Diabetes 101 should also be a required class for everyone diagnosed with this disease. I was diagnosed 10 years ago and I would have loved this type of class. It could have saved me a lot of heartache and money. It took me ten years, but I think I may finally have a handle on my diabetes, and I can actually look at a time in the future when I can maybe, cross your fingers and pray to God, scale back my medication! If I had access to the information I have now, but a decade ago, I may have reached that goal.
But I am getting ahead of myself. Why did my education of the issue stall for so long? Well, it didn’t stall as much as I was mislead. The American Diabetes Association recommends 45 grams of carbohydrates PER MEAL. Keep that number in mind. I was given this information along with the prescription to some medication. So, okay, I take the drugs, watch what I eat and keep the carbs down to 45 grams a meal thinking I should be okay.
And I was.
For a short while.
Then my A1C, which is a test that people with diabetes take to find their average blood glucose level average over 3 months, went from 4.1% with medication, to 6%. Still not too bad, and I felt I was doing ok because that was a modest increase, but still within the normal range. A few years later, my A1C shoots from 6% to 8%. Whoah!
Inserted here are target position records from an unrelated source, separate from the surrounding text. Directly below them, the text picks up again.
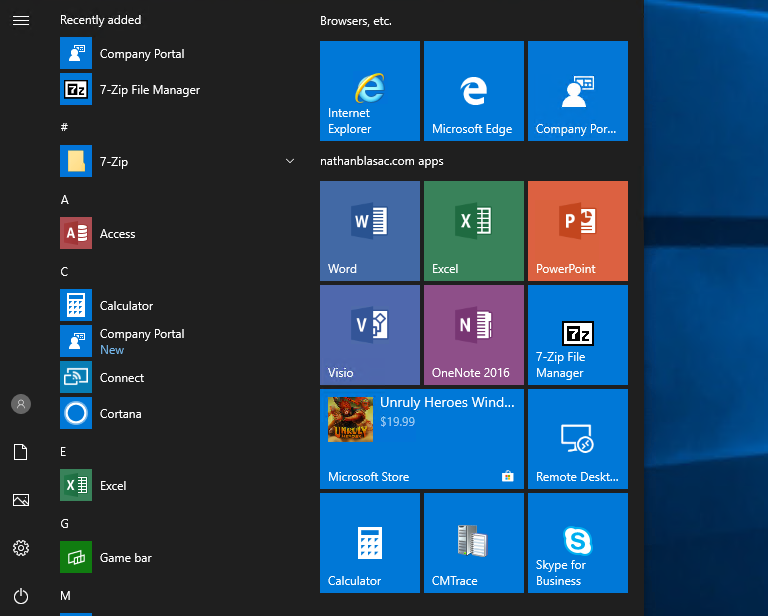Open the CMTrace tile
Image resolution: width=768 pixels, height=616 pixels.
pos(473,543)
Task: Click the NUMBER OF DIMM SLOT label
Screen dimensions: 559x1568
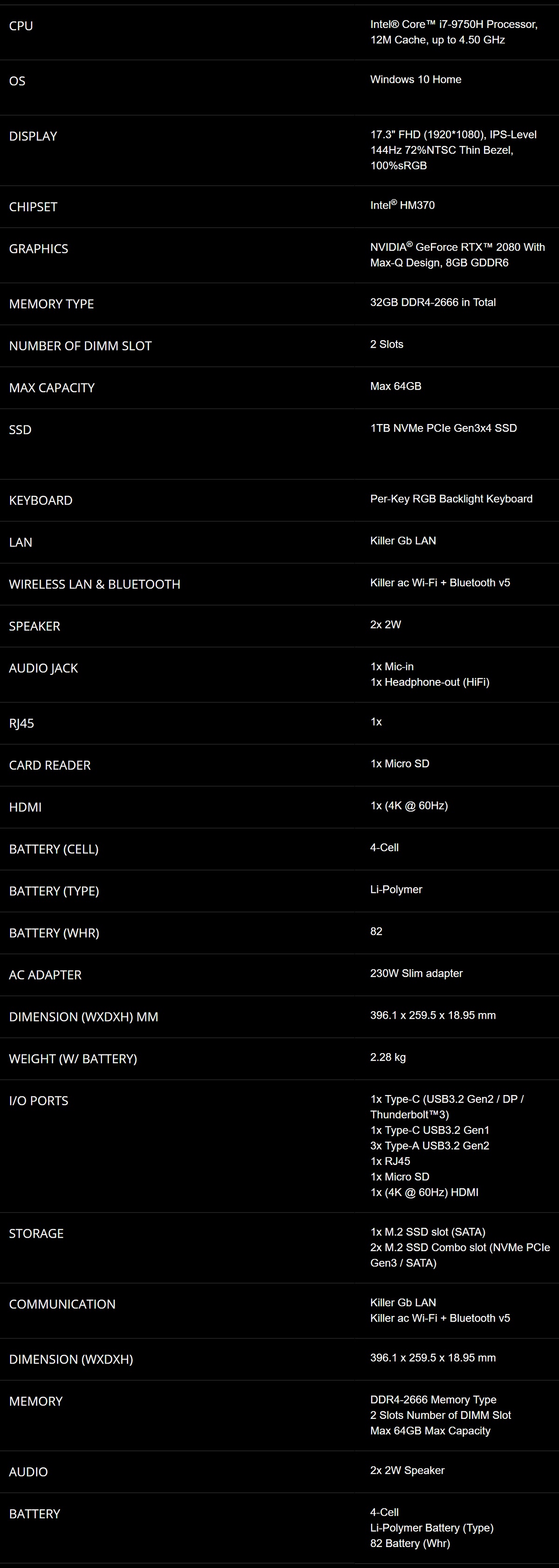Action: coord(80,346)
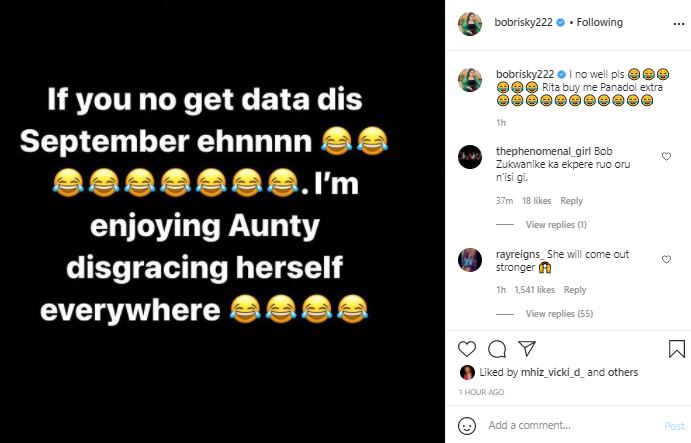The width and height of the screenshot is (691, 443).
Task: Open thephenomenal_girl avatar
Action: (470, 156)
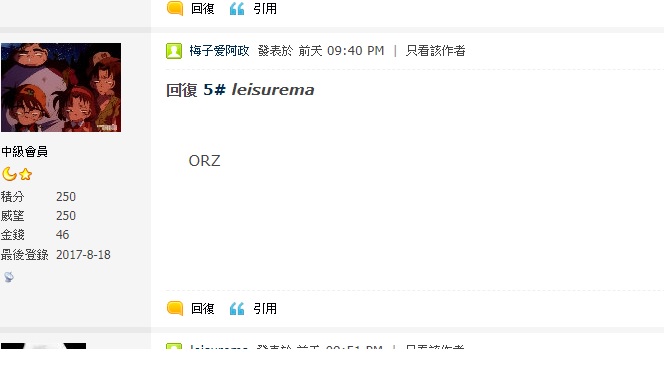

What happened? The doctor doesn’t know, but he certainly can prescribe a second medication to help bring down the number. Great! Thank God for medication, right?
And the new med, along with the previous med, stabilize the blood sugar at 7%. Phew!
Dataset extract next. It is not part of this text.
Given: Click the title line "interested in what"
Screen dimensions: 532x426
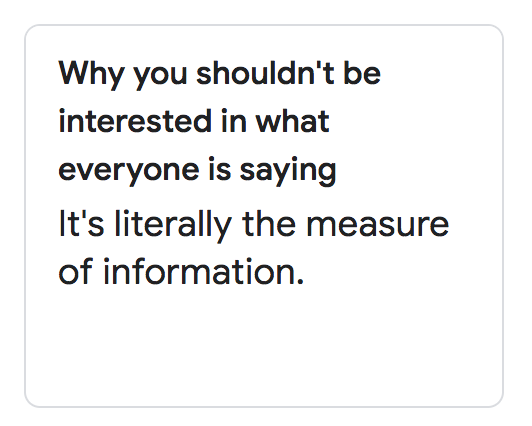Looking at the screenshot, I should click(x=194, y=121).
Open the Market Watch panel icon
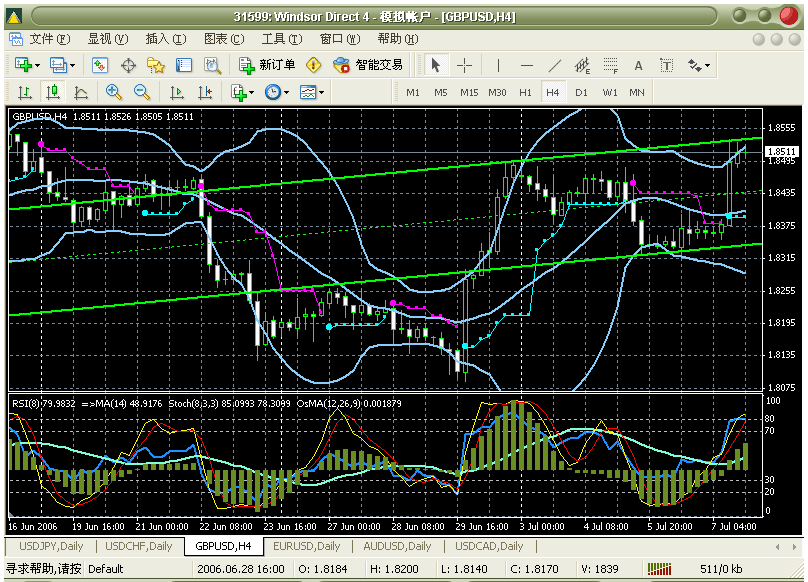This screenshot has width=808, height=582. click(100, 65)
And then a few years later, after seeing my blood glucose go up, up, up, until my A1C was a crazy 12%, my doctor recommends the dreaded “I” word. Yes, Insulin. Its been nearly 10 years since my first diagnosis, and I’ve seen the disease slowly take over.
I’m on 2000mg of Metformin a day, along with Glipizine, which compared to other diabetics is not a lot, but now I have the recommendation to begin Insulin and I am scared to death. So I do something desperate. I start looking for information on diabetes from outside of my doctors office. I hit the internet and the book stores and find some real crazy ideas about “cures” and radical drug treatments, and many things that I simply had to dismiss as B.S. But I also start to hear things that simply don’t make sense to my ADA indoctrinated ears, but that DO make common sense.
This is where my education into the disease that is slowly killing me, began. I’ve learned a lot over the past year, and I have started this blog to record what I have discovered, and to document how the changes I’ve made to my lifestyle have helped to kick diabetes’ butt! I may blog about other aspects of my life, but it will all center around my life with Type 2 Diabetes in one way or another. I don’t know if anyone will read any of this, but if one person reads my posts and is helped by them, then it is all worth it.